Per poter diffondere il risultato dello sforzo di produzione culturale sostenuto con l’organizzazione della conferenza, abbiamo deciso di avviare due attività specifiche, una dedicata alla produzione editoriale e l’altra alla gestione di una “conferenza virtuale permanente”. La “produzione editoriale” consiste nella pubblicazione di un saggio sul tema dell’edizione a cura dell’editore Castelvecchi preventivamente alla conferenza. Ogni anno la conferenza stessa sarà quindi l’occasione della presentazione di una pubblicazione divulgativa che verrà poi distribuita sul territorio nazionale e conterrà gli interventi dei relatori selezionati per l’edizione stessa. La “conferenza virtuale” consisterà invece nell’attività che sarà poi svolta successivamente sul sito web e sui canali social della Beatrix Conference tramite la selezione e divulgazione di ulteriori contenuti prodotti durante l’incontro di giugno oppure successivamente.

Come già affermato, lo spirito della conferenza è quello della massima apertura. I relatori di ciascuna edizione saranno individuati in relazione al tema dell’anno, ma attraverso un meccanismo trasparente di call for paper che ci consentirà allo stesso tempo, di ricevere liberamente nuove proposte e comunque selezionare relatori che abbiano effettivamente “qualcosa da dire”. Negli inviti ai relatori della prima edizione il comitato organizzatore ha seguito proprio questa filosofia. Chiamare persone che avevano esperienze specifiche nel proprio ambito, ma condivisibili e portatrici di potenziale significato per tutti. La collaborazione con RATI – Rete degli Abruzzesi per il Talento e l’Innovazione, associazione molto attiva nella promozione delle nuove competenze nelle scuole di ogni grado della regione, ci ha consentito di individuare esperienze di particolare valore che rappresentano davvero “il fiore all’occhiello” di quanto prodotto dalla “società civile” del territorio ospitante.

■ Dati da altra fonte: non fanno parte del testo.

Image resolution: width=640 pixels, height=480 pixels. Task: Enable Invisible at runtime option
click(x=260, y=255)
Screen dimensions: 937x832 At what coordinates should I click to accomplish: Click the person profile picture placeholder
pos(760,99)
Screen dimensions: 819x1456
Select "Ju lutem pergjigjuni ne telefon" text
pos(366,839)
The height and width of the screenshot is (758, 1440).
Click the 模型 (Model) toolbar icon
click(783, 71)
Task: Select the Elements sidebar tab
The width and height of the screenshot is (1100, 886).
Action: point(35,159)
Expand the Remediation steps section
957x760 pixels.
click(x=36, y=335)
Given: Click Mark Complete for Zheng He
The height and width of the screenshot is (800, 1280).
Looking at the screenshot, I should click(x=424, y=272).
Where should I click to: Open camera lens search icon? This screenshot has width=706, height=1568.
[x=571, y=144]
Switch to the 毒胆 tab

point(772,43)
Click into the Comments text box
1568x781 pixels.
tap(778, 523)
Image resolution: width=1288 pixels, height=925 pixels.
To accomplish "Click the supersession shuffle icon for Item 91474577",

Per gli anni successivi, il meccanismo di cooptazione dei relatori che saranno chiamati a partecipare alla Beatrix Conference sarà basato quindi sulla call for paper e sull’individuazione di best practice operative sulle quali richiedere una testimonianza. L’individuazione delle stesse è il motivo per cui, assieme alla conferenza, già da questo anno, sarà conferito il Beatrix Award a 4 progetti di Sviluppo del Capitale umano svolti in Italia l’anno precedente e ritenuti particolarmente significativi dalla giuria costituita sotto il comitato scientifico.

Lo spirito di apertura della conferenza è, infine, anche in queste righe di sua presentazione. Un’iniziativa trasparente, promossa da persone di buona volontà che vogliono aprire la porta di “casa” a chi, come loro, sia alla ricerca di un confronto. 

Perché riteniamo che solo la condivisione delle conoscenza, come nel nome stesso di Beatrix (colei che porta la felicità), possa dare un senso positivo all’esperienza che ognuno di noi quotidianamente conduce.